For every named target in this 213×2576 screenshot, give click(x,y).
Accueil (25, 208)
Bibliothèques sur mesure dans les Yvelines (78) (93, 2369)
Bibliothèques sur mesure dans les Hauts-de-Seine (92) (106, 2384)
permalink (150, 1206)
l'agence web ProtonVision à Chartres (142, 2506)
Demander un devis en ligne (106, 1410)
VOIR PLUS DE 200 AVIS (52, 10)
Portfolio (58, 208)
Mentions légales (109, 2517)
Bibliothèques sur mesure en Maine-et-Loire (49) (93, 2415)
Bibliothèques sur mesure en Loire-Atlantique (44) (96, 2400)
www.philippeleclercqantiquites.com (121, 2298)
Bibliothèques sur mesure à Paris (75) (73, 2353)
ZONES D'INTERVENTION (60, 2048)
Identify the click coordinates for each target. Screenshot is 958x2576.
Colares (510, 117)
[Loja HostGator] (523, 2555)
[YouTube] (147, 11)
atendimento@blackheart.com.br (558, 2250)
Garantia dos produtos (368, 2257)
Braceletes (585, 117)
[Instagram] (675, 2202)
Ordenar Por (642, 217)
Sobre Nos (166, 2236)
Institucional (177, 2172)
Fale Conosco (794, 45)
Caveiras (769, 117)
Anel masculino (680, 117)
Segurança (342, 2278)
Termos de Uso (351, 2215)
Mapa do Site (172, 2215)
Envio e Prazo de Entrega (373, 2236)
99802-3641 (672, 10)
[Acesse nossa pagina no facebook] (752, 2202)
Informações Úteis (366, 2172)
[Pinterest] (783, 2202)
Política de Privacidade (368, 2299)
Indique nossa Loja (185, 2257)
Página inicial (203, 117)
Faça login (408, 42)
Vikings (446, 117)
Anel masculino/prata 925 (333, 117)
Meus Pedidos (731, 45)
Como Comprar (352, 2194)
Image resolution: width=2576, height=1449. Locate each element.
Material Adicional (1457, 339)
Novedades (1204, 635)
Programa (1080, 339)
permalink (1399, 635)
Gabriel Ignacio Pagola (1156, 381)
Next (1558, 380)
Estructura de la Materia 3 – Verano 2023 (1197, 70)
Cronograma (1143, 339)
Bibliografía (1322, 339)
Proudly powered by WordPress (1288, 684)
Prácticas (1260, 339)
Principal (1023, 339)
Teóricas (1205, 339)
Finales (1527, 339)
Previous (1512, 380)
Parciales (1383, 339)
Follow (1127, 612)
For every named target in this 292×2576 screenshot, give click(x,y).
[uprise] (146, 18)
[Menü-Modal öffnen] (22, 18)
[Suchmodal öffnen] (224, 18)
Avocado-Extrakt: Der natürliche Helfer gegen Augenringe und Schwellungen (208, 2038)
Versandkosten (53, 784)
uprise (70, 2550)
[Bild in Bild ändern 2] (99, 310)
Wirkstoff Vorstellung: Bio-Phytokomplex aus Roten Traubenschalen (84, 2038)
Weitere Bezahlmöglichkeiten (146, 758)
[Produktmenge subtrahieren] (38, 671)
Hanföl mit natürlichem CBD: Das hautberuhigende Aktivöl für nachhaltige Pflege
=-=-=
## YOUR INSTRUCTIONS
Give the number of lines above that contain "each", and nothing more.

## RESULT BELOW
2